Following Jesus in a Culture of Fear: Christian Practice of Everyday Life
Following Jesus in a Culture of Fear: Christian Practice of Everyday Life by Scott Bader-Saye
My rating: 4 of 5 stars

“Be afraid, be very afraid.”

Scott Bader-Saye would observe that this is perhaps a warning we may take too seriously, and this absorption with fear has profound consequences for the ways we live our lives, and for those who are Christ-followers, for how we pursue, or rather fail to pursue the life of the kingdom.

The book begins by looking at how fear sells, particularly in the media. Much of the draw that new media uses to attract continued viewership is to play on our fears–of getting cancer, of child abductions, of gun violence, of terrorism and more.
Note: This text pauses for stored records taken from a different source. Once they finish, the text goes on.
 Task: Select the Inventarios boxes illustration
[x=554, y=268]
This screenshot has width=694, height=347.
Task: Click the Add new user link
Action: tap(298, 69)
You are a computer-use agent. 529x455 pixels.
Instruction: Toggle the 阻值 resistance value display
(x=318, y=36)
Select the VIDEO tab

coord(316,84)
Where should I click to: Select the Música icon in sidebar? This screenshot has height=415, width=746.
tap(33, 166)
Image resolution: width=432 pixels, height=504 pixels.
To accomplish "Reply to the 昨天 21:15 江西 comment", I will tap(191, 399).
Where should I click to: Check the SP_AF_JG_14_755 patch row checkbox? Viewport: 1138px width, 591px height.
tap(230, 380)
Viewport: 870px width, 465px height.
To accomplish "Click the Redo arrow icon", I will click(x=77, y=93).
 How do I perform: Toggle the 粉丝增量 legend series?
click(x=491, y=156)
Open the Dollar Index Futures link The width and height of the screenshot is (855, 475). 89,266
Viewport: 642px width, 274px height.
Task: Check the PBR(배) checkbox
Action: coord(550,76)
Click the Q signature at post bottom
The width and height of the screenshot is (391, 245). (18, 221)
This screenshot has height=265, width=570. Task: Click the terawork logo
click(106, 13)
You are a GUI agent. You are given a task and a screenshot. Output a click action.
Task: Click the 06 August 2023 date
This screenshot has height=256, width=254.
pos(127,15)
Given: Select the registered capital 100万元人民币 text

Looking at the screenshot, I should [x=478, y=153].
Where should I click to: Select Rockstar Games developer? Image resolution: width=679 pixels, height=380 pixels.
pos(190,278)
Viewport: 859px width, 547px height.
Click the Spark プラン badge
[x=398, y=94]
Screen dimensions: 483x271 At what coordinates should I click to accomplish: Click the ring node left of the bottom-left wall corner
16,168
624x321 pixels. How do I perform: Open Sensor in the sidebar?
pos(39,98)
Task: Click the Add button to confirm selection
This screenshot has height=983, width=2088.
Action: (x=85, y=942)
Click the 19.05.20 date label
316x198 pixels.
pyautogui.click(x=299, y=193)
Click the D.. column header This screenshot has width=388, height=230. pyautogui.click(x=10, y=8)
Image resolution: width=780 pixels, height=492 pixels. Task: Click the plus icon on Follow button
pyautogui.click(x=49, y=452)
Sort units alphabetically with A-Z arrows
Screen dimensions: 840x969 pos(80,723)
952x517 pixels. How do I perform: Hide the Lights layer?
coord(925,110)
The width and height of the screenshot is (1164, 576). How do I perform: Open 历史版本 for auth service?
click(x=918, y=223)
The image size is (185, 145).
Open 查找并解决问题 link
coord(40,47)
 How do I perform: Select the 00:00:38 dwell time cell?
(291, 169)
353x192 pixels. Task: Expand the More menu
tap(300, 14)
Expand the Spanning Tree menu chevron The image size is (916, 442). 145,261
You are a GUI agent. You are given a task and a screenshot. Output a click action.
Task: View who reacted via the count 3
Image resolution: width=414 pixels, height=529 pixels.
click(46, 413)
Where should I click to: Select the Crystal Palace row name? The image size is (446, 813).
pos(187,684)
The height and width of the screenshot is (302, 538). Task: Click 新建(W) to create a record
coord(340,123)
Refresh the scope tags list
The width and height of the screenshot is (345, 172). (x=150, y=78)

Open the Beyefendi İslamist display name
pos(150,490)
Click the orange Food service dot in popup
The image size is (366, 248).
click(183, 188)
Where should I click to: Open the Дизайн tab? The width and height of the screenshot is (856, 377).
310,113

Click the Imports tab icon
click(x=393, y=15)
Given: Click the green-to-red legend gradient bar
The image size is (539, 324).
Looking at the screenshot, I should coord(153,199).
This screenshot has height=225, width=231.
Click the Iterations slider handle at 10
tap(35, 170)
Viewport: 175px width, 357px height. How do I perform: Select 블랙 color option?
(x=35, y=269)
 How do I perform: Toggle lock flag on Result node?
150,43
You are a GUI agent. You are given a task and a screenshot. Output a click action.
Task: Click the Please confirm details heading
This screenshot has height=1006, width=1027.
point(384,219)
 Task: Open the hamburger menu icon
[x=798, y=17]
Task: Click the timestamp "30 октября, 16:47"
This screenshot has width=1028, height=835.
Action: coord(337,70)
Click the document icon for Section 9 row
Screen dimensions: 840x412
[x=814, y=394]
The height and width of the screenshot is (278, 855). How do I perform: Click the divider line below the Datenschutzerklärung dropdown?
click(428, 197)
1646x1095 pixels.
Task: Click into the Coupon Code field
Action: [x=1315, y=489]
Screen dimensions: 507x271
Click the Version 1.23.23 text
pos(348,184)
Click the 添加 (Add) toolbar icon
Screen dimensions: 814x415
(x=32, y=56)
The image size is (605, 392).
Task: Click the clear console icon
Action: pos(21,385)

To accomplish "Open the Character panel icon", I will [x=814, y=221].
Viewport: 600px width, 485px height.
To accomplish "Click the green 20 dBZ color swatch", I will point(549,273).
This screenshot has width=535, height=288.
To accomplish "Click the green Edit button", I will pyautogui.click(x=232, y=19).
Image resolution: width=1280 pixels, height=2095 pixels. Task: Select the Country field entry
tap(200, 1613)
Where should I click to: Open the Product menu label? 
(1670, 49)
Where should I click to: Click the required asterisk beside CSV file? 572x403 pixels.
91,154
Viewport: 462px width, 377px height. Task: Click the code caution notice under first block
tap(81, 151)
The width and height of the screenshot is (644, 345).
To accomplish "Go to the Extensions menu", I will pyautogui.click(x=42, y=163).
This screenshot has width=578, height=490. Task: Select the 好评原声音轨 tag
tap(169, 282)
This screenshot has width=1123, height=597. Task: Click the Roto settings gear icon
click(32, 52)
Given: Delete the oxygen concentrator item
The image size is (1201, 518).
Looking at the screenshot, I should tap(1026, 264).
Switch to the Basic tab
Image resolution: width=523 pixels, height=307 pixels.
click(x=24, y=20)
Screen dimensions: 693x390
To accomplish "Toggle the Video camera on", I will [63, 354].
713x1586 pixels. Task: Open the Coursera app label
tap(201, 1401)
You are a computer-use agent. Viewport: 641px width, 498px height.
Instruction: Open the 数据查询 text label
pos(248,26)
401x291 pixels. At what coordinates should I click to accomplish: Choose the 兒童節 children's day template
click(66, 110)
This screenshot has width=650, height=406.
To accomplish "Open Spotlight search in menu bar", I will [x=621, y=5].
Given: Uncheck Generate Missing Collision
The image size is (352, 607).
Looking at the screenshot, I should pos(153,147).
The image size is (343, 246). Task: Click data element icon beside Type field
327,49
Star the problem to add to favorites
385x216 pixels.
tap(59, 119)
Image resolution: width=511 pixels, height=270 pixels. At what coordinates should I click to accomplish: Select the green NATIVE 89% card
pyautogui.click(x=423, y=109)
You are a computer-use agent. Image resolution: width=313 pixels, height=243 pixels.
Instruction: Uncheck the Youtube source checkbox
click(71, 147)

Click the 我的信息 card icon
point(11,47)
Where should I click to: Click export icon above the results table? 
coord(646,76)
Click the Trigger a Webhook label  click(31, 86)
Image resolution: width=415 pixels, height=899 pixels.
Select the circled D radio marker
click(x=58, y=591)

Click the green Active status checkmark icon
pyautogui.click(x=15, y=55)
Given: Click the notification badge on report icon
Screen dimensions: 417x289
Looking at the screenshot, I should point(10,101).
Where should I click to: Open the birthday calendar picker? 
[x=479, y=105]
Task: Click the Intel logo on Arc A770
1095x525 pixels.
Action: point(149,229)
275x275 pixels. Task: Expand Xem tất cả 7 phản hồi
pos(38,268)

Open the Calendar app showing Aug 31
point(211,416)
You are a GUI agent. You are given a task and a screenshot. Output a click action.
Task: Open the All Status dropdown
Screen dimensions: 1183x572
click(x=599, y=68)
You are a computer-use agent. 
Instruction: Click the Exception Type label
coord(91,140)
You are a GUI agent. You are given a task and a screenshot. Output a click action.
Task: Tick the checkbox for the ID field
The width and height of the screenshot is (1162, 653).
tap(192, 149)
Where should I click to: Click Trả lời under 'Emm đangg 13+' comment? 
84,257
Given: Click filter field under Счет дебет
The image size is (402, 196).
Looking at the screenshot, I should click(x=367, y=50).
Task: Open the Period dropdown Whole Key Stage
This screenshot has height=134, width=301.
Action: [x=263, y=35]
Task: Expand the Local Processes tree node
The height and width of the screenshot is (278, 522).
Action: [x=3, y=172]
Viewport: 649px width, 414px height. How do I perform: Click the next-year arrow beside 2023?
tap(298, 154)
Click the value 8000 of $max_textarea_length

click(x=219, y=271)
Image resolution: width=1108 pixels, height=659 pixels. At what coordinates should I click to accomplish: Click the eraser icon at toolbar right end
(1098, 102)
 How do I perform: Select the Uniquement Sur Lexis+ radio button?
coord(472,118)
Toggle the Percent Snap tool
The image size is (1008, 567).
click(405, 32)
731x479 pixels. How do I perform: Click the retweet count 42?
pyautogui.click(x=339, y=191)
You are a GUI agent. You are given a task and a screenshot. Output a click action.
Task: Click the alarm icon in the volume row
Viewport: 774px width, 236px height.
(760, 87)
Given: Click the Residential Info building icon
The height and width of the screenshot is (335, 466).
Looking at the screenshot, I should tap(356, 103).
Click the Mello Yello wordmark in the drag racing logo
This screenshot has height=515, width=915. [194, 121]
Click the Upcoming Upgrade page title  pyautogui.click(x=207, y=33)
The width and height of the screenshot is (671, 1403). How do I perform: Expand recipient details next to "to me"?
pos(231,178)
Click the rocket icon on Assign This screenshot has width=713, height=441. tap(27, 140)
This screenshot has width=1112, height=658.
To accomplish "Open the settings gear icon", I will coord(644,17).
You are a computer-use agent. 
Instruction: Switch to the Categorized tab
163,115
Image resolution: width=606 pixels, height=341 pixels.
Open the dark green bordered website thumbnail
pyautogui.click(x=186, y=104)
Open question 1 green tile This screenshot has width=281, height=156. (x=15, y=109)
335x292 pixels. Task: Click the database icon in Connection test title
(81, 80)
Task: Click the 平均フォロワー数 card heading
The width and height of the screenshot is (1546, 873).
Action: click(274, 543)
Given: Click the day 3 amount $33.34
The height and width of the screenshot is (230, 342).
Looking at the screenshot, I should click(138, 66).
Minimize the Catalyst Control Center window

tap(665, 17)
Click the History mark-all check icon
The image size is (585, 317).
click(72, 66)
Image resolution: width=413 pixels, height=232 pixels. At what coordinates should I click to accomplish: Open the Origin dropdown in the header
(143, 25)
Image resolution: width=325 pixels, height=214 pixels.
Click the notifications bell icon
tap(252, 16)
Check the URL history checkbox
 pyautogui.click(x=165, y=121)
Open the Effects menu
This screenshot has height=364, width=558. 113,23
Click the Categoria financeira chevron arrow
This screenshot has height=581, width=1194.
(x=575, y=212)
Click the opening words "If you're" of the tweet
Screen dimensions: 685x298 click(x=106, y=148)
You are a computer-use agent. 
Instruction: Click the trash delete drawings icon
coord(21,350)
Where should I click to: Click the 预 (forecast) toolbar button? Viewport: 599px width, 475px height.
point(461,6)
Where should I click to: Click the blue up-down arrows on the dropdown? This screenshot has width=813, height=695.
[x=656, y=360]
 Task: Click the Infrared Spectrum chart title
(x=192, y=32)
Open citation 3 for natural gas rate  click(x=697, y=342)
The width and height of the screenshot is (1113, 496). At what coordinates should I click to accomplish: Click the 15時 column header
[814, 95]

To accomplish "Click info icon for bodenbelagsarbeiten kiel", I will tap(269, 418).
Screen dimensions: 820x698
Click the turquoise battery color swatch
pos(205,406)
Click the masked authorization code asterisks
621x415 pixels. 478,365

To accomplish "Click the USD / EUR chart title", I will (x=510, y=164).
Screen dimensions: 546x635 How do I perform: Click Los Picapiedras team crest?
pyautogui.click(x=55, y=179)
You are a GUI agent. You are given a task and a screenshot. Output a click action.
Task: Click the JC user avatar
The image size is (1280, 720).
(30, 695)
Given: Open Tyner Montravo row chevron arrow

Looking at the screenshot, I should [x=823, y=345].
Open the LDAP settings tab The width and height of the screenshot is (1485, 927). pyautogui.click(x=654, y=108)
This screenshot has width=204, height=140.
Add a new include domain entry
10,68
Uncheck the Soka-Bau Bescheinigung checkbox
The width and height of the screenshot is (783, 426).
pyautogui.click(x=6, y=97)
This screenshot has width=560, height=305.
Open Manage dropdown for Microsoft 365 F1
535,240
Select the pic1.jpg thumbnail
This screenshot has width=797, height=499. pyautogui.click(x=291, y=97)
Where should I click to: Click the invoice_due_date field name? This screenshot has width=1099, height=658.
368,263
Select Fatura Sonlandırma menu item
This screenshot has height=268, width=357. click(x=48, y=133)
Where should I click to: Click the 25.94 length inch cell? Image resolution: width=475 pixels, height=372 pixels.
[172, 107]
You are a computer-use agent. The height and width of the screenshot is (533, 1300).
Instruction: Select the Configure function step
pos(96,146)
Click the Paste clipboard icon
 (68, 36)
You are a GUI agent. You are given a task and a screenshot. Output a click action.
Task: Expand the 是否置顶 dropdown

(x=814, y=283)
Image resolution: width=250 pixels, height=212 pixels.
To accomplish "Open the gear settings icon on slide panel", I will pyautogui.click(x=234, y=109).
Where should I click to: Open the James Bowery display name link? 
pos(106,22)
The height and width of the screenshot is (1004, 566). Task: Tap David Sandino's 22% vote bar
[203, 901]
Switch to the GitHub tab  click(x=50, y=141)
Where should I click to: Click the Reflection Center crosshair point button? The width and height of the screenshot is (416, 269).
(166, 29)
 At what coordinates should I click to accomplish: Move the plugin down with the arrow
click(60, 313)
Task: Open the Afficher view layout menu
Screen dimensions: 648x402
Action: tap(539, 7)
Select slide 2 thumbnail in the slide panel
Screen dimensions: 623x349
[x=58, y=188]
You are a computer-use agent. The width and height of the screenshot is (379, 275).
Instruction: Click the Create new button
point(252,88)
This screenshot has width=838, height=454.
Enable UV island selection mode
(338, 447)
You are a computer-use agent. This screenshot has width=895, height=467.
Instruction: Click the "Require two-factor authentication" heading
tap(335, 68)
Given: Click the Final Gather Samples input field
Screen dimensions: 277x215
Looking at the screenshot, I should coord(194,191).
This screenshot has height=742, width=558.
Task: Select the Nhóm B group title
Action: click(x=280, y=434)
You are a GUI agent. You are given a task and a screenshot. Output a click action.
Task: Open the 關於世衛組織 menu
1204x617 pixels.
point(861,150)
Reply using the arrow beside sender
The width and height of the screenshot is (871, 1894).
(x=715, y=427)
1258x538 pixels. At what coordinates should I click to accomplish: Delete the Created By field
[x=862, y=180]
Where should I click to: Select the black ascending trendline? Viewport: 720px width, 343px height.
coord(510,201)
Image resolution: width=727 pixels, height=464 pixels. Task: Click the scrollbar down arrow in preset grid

He notes research that indicates that the more we absorb of this media, the more dangerous we perceive the world and the more anxious we are. The church plays on this as well–fear is good as a rallying place (and also to raise money!).

All this has a profound impact on our moral lives. Fear leads to insecurity and all the things we do when safety becomes our ultimate concern. We engage in unwarranted suspicion of others, we personally, and sometimes nationally act pre-emptively against perceived danger, and we accumulate everything from money to bottled water against perceived dangers.

The author is not urging “fearlessness” however. Appropriate fear is good, particularly an appropriate fear of God that recognizes the greatness of his holy love. The issue, rather, is one of putting fear in its place by maintaining a proper perspective on the imminence of the things we are encouraged to fear, as well as being grounded in the security of God’s providence. While God doesn’t protect against all evil, He is able to work through it in our lives and circumstances as we continue to trust in Him, as the example of the cross demonstrates.

One of his most beautiful chapters is the one on “Community and Courage” in which he chronicles the response of the Taize Community to the tragic murder of Brother Roger, one of the community’s founders during a worship celebration. Their decision to continue to be a community of welcome meant no additional security measures, no metal detectors. This would mean to live in fear and suspicion rather than generous hospitality as a community.

The book concludes with three chapters that unpack what it means to live out of security in the providence of God rather than fear. This means hospitality that welcomes the stranger. It means peacemaking that risks misunderstanding and being caught in the midst of deadly conflict to bring reconciliation. It means generosity that trusts God’s provision and gives rather than hoards.

There is also an appendix which has a profound exploration of the use of fear in the political arena, particularly because of the breakdown of any positive metanarrative to unite us. It helped me understand much of what drives the political narrative in my country and to see how contrary these appeals are to the narrative of Christian faith, no matter which party they come from. It suggests to me how vital the role of the Christian community is, not in adding political heft to the arguments on one side or another, but providing a “third way” that transcends the politics of fear that polarize us.

This is an older (2007) book that I hope enjoys continued circulation. Each chapter has searching questions that make it useful for church leadership boards and small groups. I’ll leave you with one of these that challenged me:

Try this test. First think about how much you fear losing your house, your car, your savings account, or your job. Then, think about how much you fear being unloving, inhospitable, selfish, or impatient. Which do you fear more? Why?